Happy Now?

June 2, 2010 05:51

What’s at stake in America’s battle over free enterprise.

Arthur Brooks at NRO

On May 13, 2009, at Arizona State University, Barack Obama delivered his first commencement address as President of the United States. At one of the most frightening economic moments in America’s history, it was a chance to be a mentor, a teacher, and the nation’s inspirer-in-chief.

Did the president urge the graduates to get out there and create the growth and jobs our country needs? Did he inspire them to be the next generation of great American innovators and entrepreneurs? No; instead, he told the graduates that people who “chase after all the usual brass rings” display “a poverty of ambition.” He averred that this thinking “has been in our culture for far too long.” He told them they could do better than trying “to be on this ‘who’s who’ list or that top 100 list.”

If you’re a free marketeer, you’ve faced this charge a thousand times: You are a materialist. Meanwhile, your progressive interlocutors are interested in the higher-order things in life — such as fairness, compassion, and equality. Your vision for America might be wealthier, but theirs is happier.

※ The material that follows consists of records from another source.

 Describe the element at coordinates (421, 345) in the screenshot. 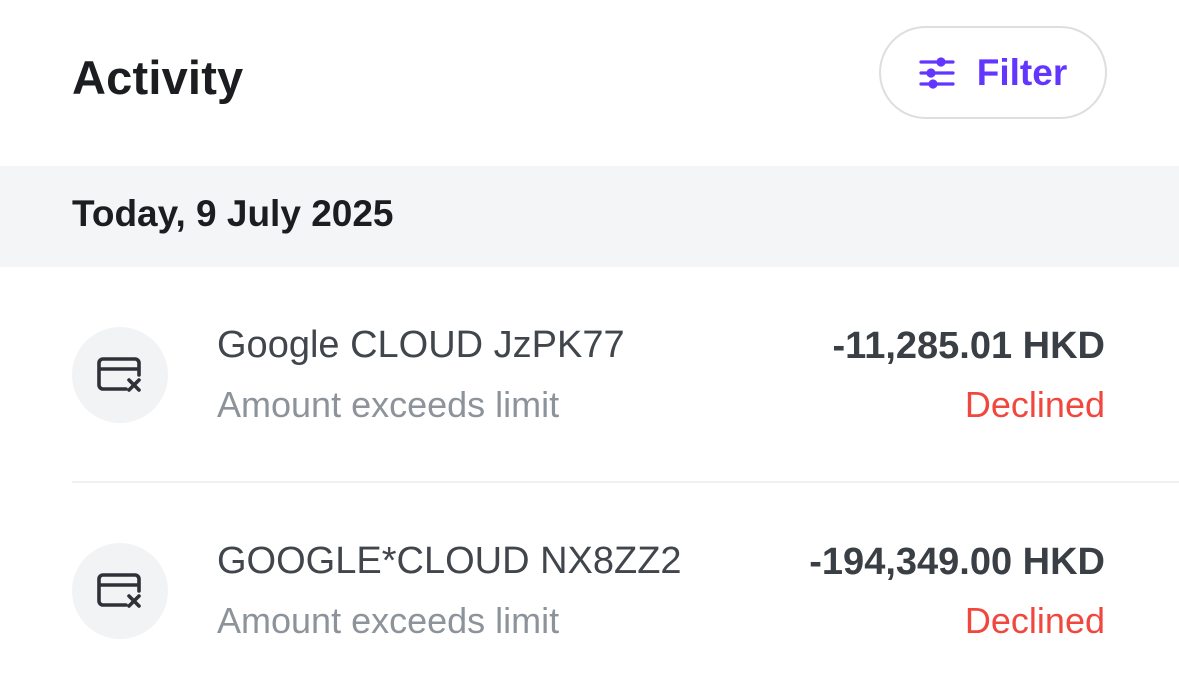

I see `transaction-merchant: Google CLOUD JzPK77` at that location.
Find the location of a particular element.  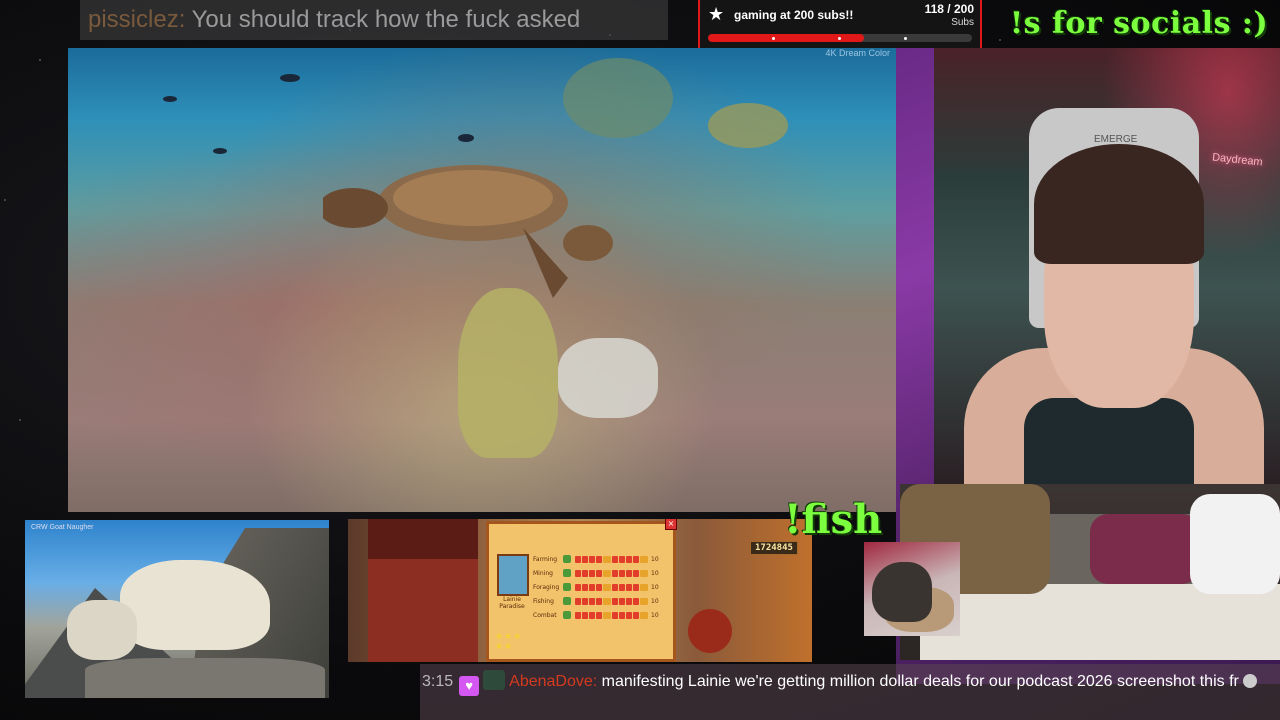

autumn-tree is located at coordinates (710, 631).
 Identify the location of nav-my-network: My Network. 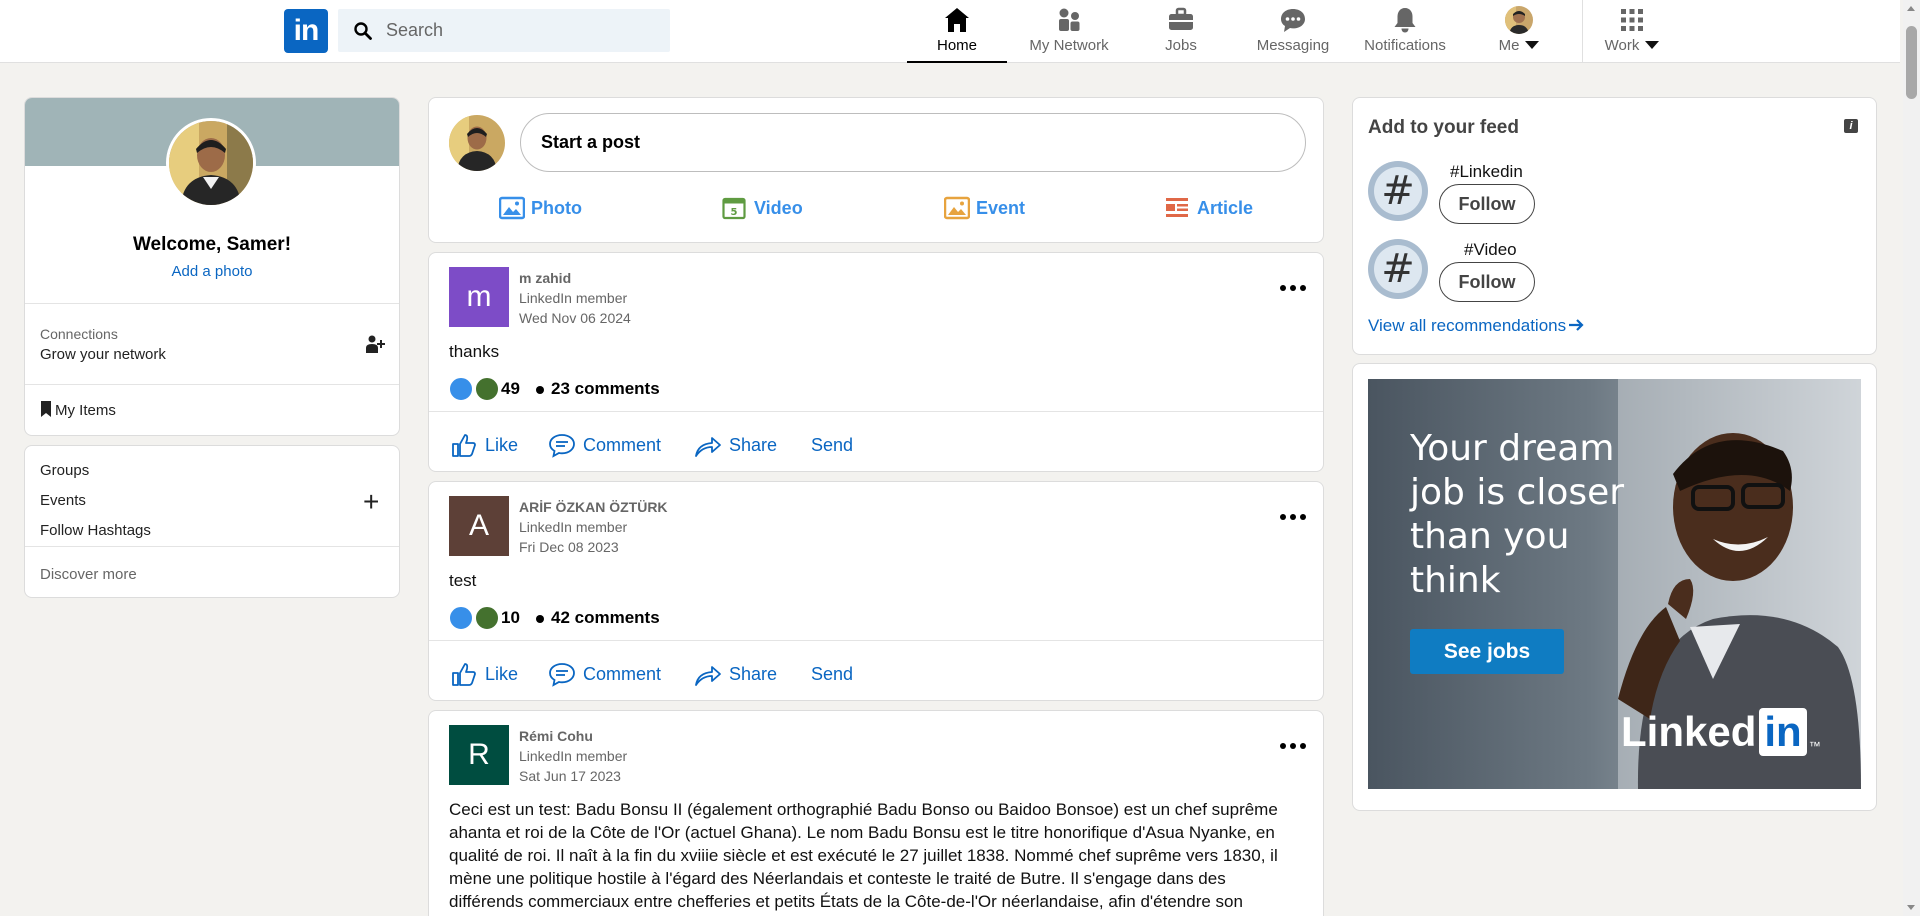
(1069, 31).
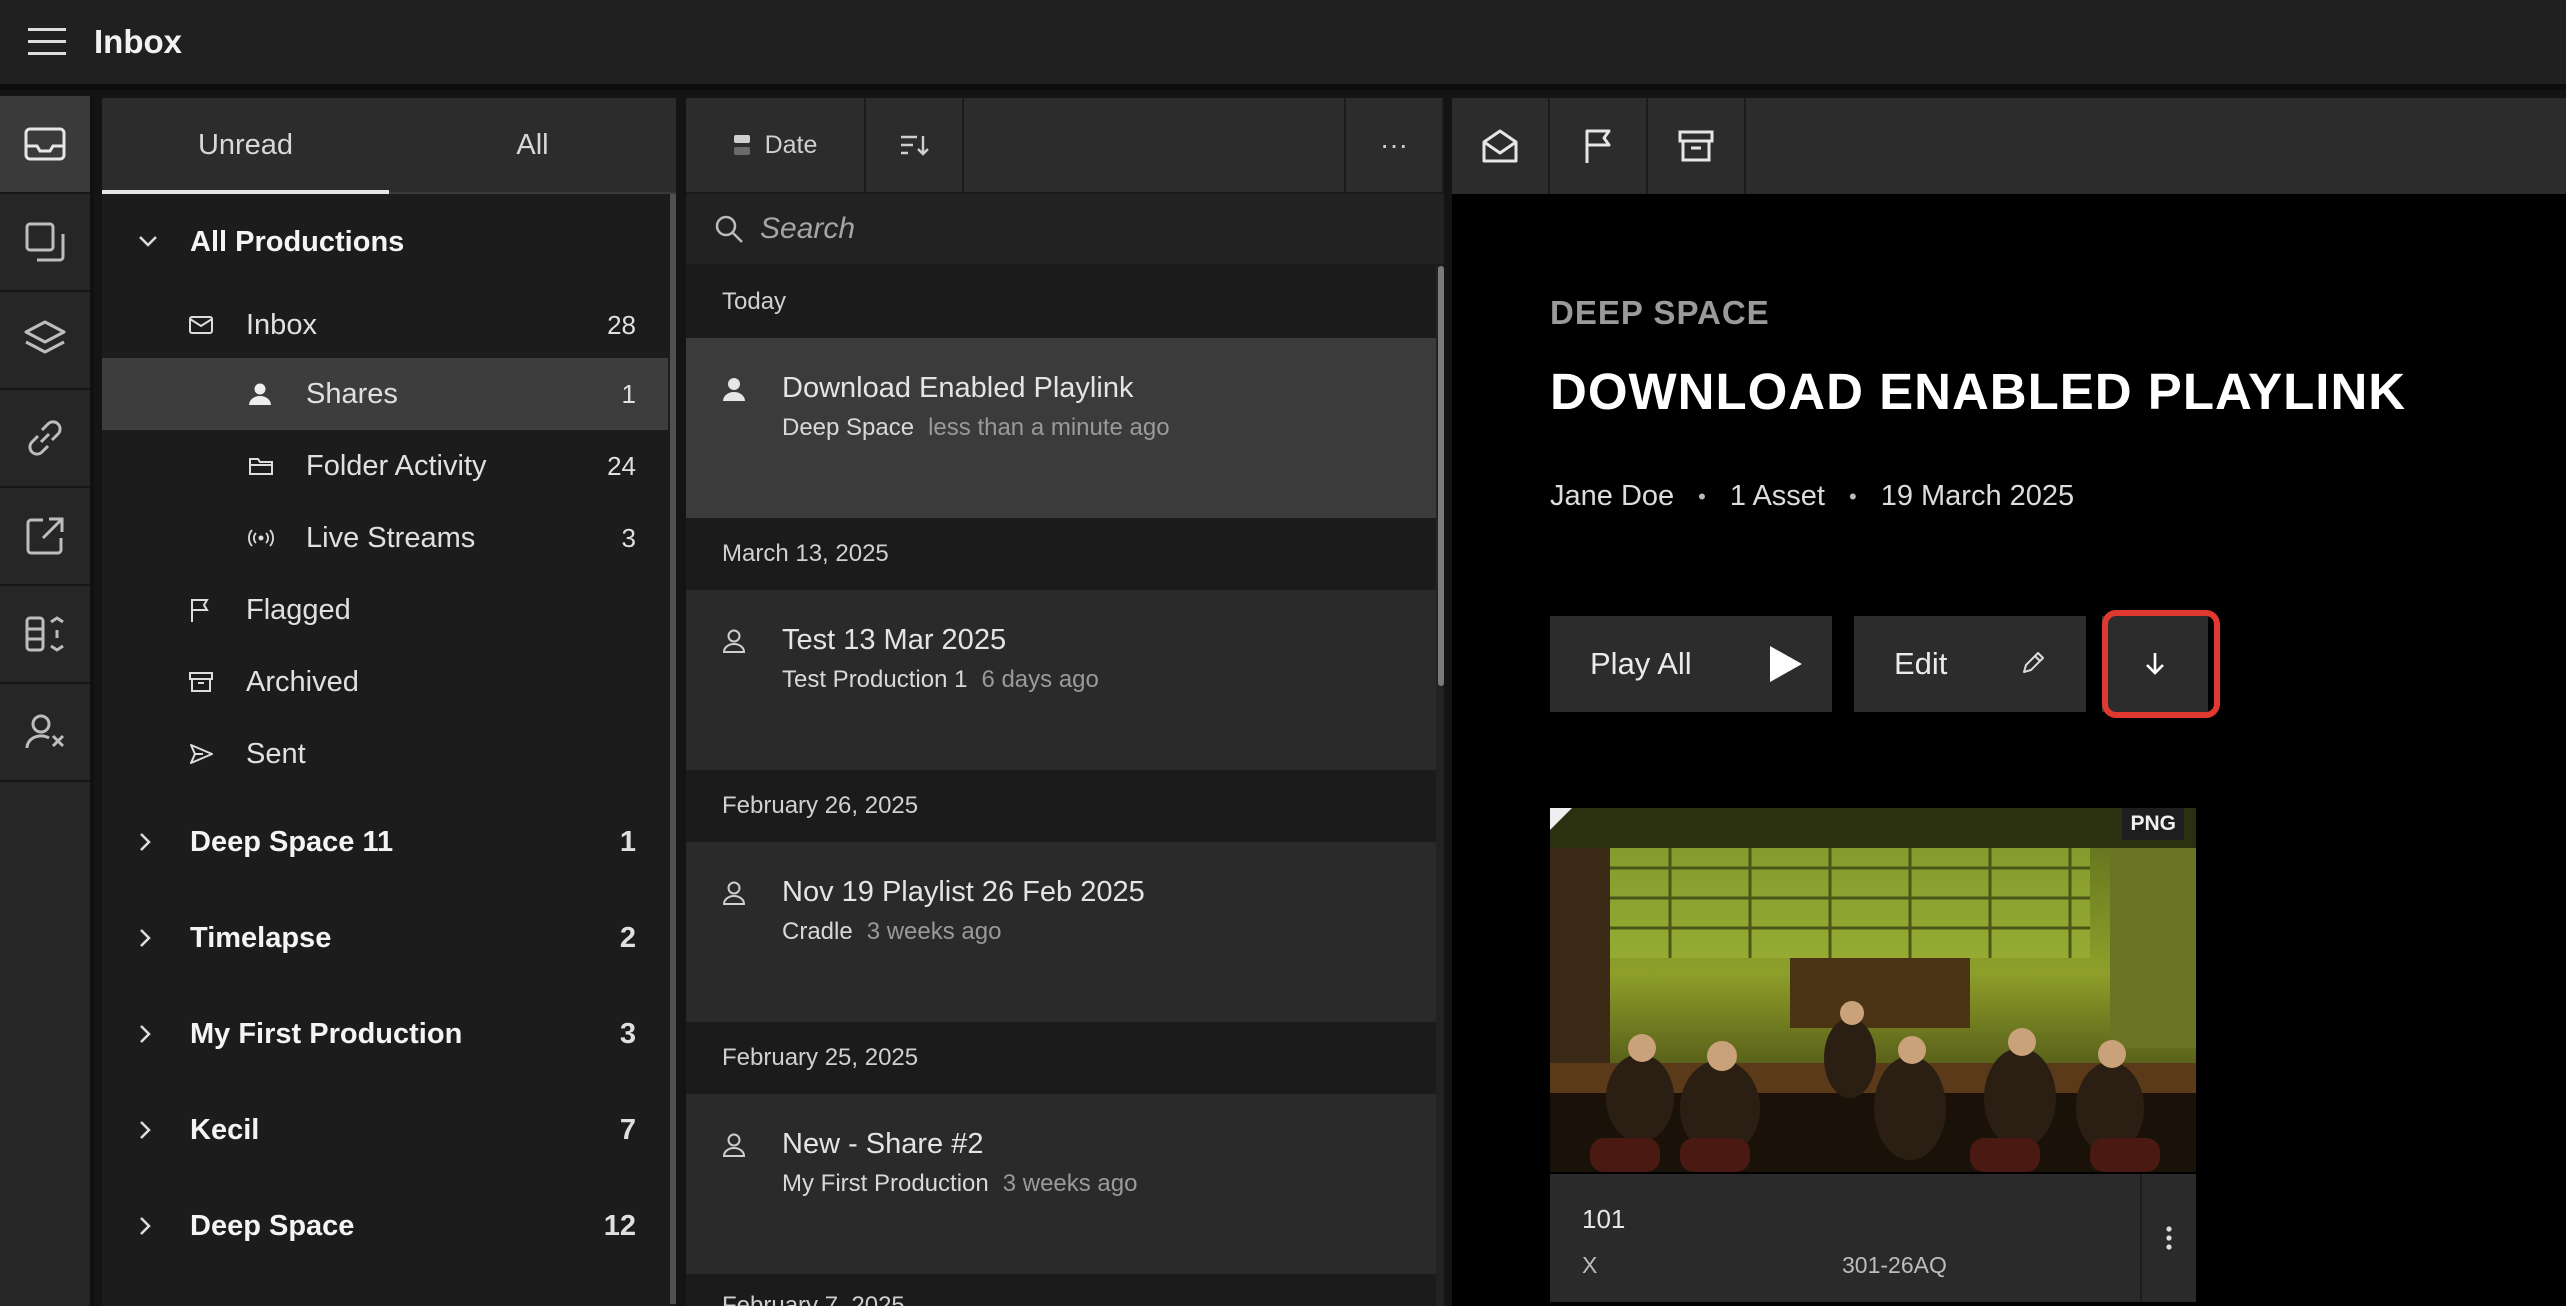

Progressives have been making this case for generations. Their reasoning is clear. When people pursue “the usual brass rings” in the free market, there are winners, and there are losers. Many people get rich; many others do not. These differences may reflect merit and they may not. But one thing is for sure: Income inequality will result. And inequality, for many progressive leaders and intellectuals, is the enemy. In their view, it leads to an unjust, unhappy, Hobbesian, all-against-all society.

A modern, compassionate society, they believe, can do better than the current system with its rising inequality. But that means employing more than soft rhetoric. We also need policies that weaken the free-enterprise system by lowering the rewards it brings to the winners as well as the consequences to the losers. As candidate Obama famously told Samuel Joseph Wurzelbacher — “Joe the Plumber” — on the campaign trail in October 2008, “I think when you spread the wealth around it’s good for everybody.”